Désormais, il est clair que le développement technique n’est pas uniquement
ou totalement progressif; il comporte et produit des régressions
spécifiques : la pensée technocratique ne conçoit ce qui est vivant,
anthropologique et social, que selon la logique simplifiante des machines
artificielles; la compétence technocratique est celle de l'expert, dont
l’aveuglement général enveloppe la lucidité spécialisée; l'action
technocrate ne peut être, socialement et politiquement, que mutilée et
mutilante.
De plus, il apparaît de plus en plus évident, non seulement que la
technique, comme la langue d'Ésope, peut servir au meilleur comme au pire,
ce qui est un pauvre truisme1 mais que, en étant contrôlée, administrée,
dirigée, ordonnée par les pouvoirs d'États et d''Empires, elle se met
principalement au service de l'asservissement et de la mort. D'ores et déjà,
elle permet l’anéantissement de l'humanité, alors que ses promesses
bienfaisantes et émancipatrices se diluent ou s'estompent aux horizons.
[…]
Il ne s'agit pas ici de remplacer l'idée de progression par celle de
régression, c'est-à-dire de substituer une simplification mutilante à une
autre. Il s’agit au contraire de considérer enfin en complexité l’idée de
progrès. Pour cela il faut détruire l'idée d'un progrès simple, assuré,
irréversible, et considérer un progrès incertain dans sa nature comportant
du régrès2 dans son principe même, un progrès, aujourd'hui, en crise à
l'échelle de chaque société et, bien sûr, de la planète dans son ensemble.
____
• **Travail demandé**: Dans le texte sur le progrès technique, à quoi la technique est-elle comparée, puisqu'elle peut servir au meilleur comme au pire ?

• **Extrait des données**:
____
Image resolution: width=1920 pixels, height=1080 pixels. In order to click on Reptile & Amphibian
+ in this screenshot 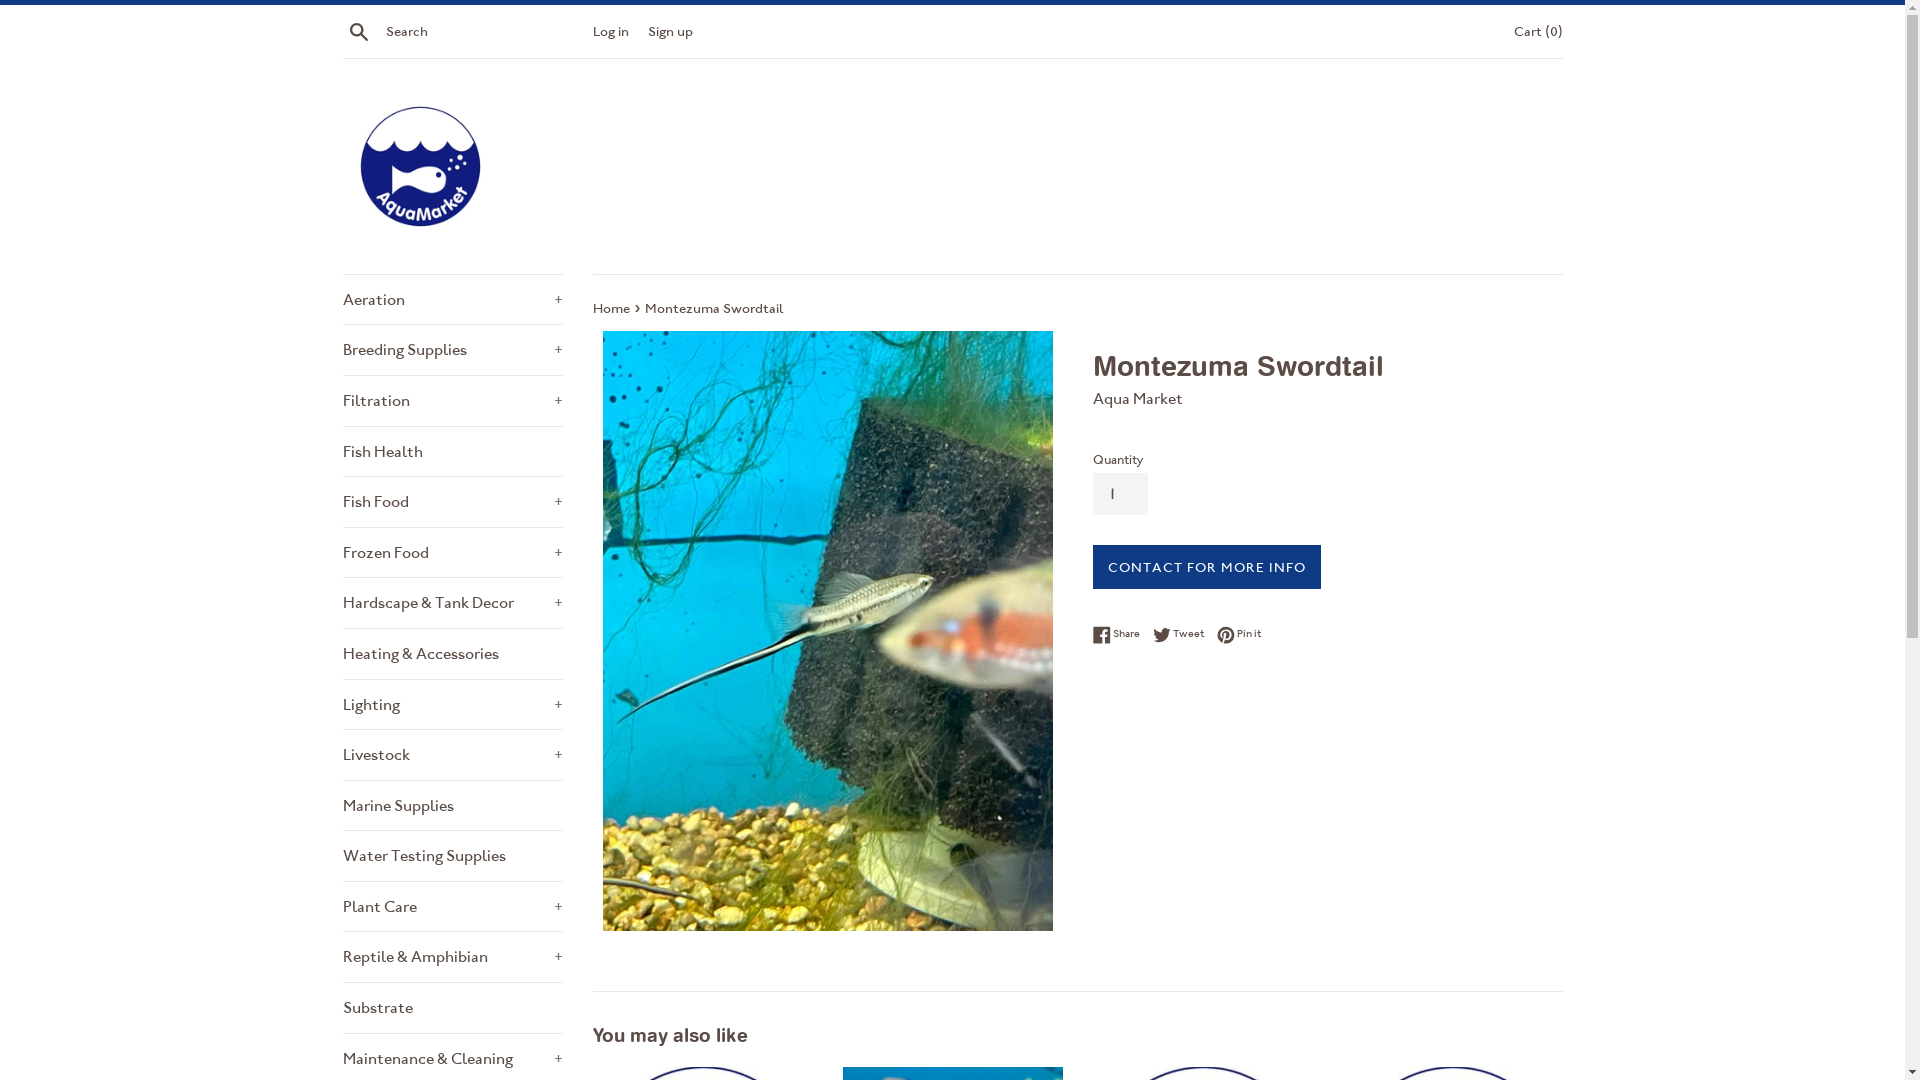, I will do `click(452, 957)`.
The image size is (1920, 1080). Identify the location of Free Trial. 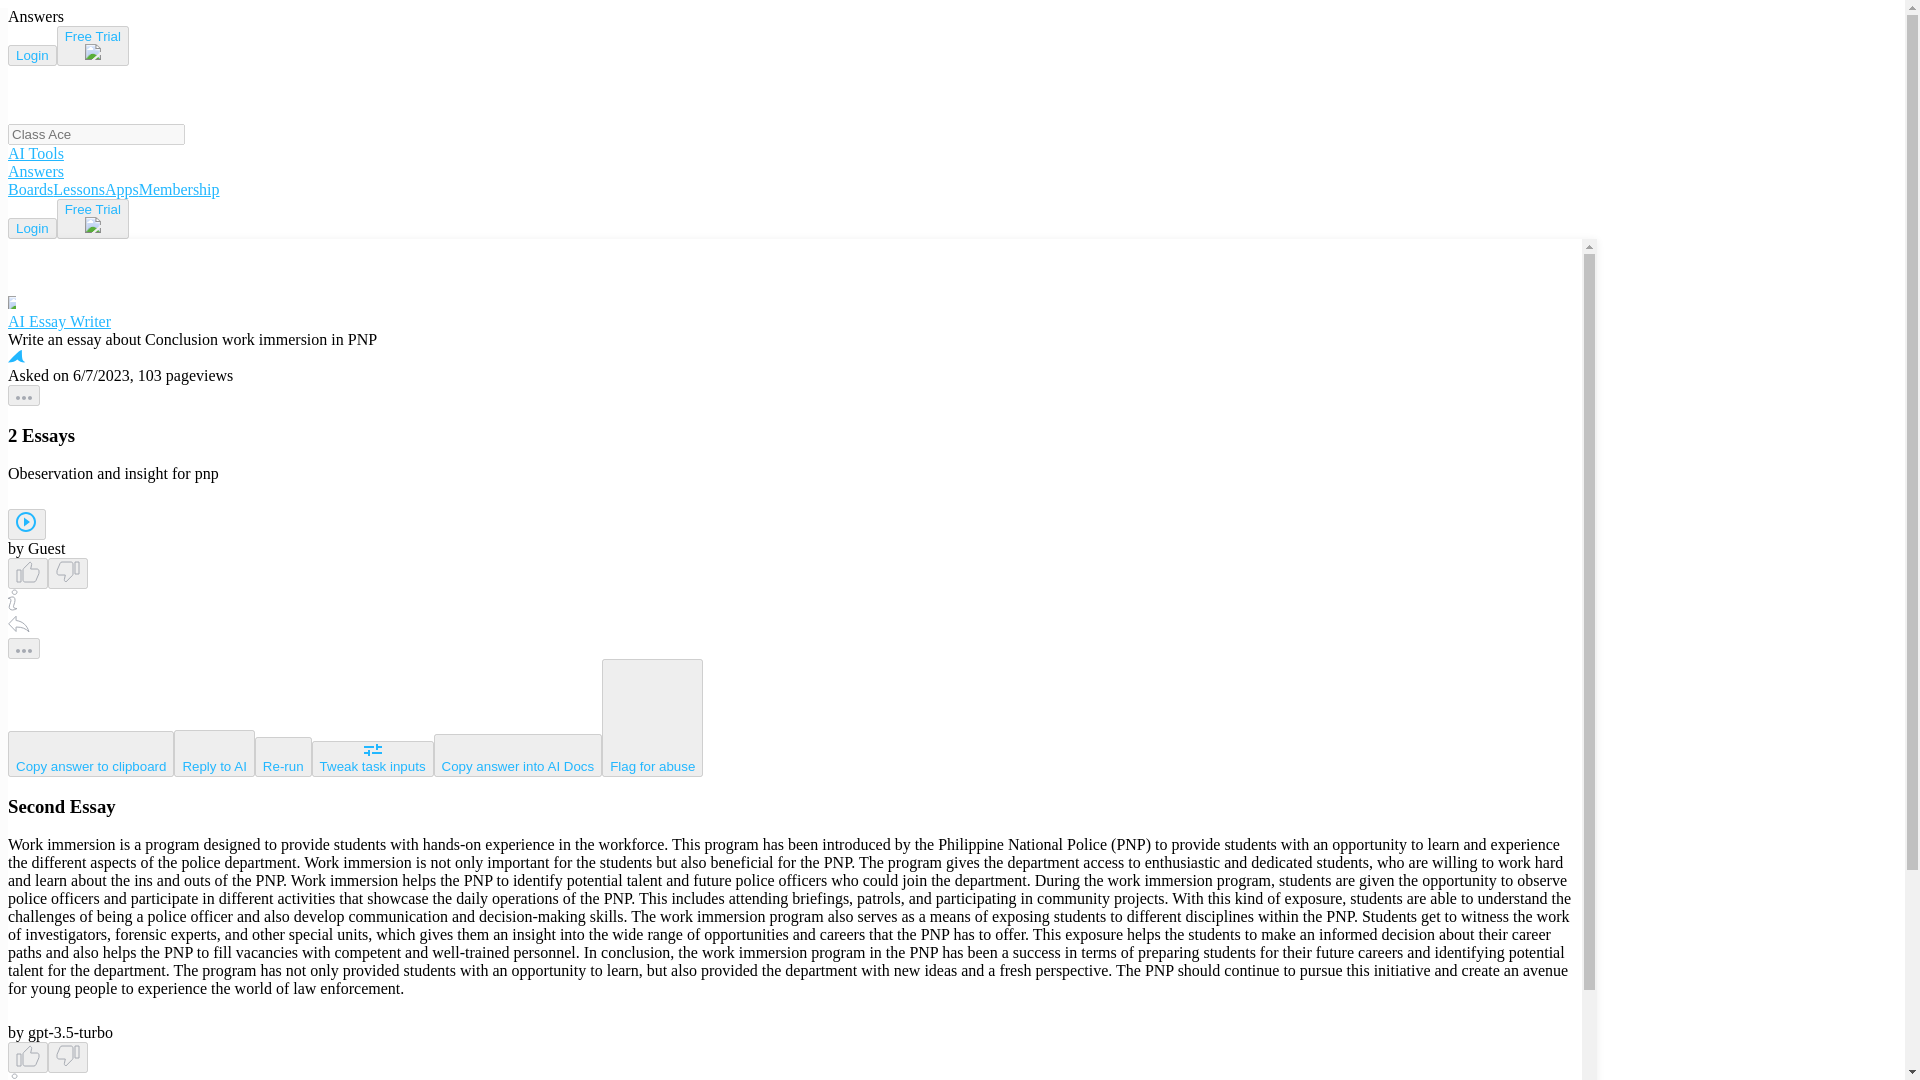
(92, 218).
____
• **Corrigé**: À la langue d'Ésope.